- [WHAT TO DO]
From the listing below, copy only the lines running from the line that contains "How do I perform: Open three-dot" to the line that contains "Go back using", both included.

- [DATA TO EXAMINE]
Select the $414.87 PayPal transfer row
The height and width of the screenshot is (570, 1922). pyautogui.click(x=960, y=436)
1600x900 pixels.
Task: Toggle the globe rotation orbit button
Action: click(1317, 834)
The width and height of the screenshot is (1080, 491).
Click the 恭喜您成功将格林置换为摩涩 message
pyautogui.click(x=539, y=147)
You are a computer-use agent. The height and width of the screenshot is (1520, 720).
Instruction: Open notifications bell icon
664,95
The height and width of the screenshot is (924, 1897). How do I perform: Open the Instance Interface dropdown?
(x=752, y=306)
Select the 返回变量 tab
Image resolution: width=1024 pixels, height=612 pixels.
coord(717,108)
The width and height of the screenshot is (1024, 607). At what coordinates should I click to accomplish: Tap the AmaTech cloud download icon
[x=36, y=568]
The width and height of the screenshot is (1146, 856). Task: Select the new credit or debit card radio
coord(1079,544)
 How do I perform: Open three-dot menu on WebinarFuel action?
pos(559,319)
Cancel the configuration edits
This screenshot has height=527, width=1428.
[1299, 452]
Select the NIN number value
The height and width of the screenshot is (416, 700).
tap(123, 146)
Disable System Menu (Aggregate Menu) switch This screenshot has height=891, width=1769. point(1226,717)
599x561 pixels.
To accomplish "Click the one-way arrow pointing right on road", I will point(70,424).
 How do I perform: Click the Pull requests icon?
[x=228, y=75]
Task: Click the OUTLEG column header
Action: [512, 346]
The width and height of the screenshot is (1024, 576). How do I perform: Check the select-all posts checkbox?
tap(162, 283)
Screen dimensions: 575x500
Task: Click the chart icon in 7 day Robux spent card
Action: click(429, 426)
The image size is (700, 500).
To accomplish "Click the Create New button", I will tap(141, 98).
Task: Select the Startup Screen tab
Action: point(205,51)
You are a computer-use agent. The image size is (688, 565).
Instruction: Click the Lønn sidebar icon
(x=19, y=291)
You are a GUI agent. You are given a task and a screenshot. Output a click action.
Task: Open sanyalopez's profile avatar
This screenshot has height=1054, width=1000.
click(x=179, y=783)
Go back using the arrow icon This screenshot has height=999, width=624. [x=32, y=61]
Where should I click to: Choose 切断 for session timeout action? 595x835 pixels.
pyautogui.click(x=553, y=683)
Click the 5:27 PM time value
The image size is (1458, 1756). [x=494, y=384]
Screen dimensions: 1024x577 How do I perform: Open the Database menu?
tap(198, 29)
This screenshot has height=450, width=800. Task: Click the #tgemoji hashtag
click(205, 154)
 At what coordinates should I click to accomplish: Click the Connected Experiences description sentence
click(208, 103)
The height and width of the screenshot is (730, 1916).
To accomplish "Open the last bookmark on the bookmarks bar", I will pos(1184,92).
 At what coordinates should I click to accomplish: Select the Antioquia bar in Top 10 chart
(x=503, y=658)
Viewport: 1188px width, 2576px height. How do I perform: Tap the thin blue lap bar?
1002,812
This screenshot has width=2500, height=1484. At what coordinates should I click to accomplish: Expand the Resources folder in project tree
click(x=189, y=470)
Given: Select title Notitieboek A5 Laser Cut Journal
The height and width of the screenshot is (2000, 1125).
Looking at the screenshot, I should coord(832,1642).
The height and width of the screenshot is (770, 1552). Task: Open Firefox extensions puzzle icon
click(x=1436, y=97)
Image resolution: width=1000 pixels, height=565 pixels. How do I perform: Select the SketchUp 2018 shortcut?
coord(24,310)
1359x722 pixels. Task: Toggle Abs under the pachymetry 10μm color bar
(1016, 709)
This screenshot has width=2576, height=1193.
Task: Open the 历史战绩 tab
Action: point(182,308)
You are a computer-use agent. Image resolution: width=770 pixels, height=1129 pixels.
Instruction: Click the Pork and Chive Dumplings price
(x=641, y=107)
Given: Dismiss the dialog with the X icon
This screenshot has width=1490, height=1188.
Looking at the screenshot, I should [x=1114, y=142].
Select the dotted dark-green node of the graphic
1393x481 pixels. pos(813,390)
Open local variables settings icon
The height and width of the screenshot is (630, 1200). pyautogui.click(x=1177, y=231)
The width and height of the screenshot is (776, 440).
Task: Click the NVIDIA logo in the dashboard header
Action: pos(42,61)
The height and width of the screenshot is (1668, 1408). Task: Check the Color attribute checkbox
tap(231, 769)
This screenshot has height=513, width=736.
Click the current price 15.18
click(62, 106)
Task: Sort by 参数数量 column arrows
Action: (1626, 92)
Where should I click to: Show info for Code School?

- [REPLY TO THE TASK]
 How do I perform: Open three-dot menu on WebinarFuel action?
pos(559,319)
Cancel the configuration edits
This screenshot has height=527, width=1428.
[1299, 452]
Select the NIN number value
The height and width of the screenshot is (416, 700).
tap(123, 146)
Disable System Menu (Aggregate Menu) switch This screenshot has height=891, width=1769. point(1226,717)
599x561 pixels.
To accomplish "Click the one-way arrow pointing right on road", I will point(70,424).
 How do I perform: Click the Pull requests icon?
[x=228, y=75]
Task: Click the OUTLEG column header
Action: [512, 346]
The width and height of the screenshot is (1024, 576). How do I perform: Check the select-all posts checkbox?
tap(162, 283)
Screen dimensions: 575x500
Task: Click the chart icon in 7 day Robux spent card
Action: click(429, 426)
The image size is (700, 500).
To accomplish "Click the Create New button", I will tap(141, 98).
Task: Select the Startup Screen tab
Action: point(205,51)
You are a computer-use agent. The image size is (688, 565).
Instruction: Click the Lønn sidebar icon
(x=19, y=291)
You are a GUI agent. You are given a task and a screenshot. Output a click action.
Task: Open sanyalopez's profile avatar
This screenshot has height=1054, width=1000.
click(x=179, y=783)
Go back using the arrow icon This screenshot has height=999, width=624. [x=32, y=61]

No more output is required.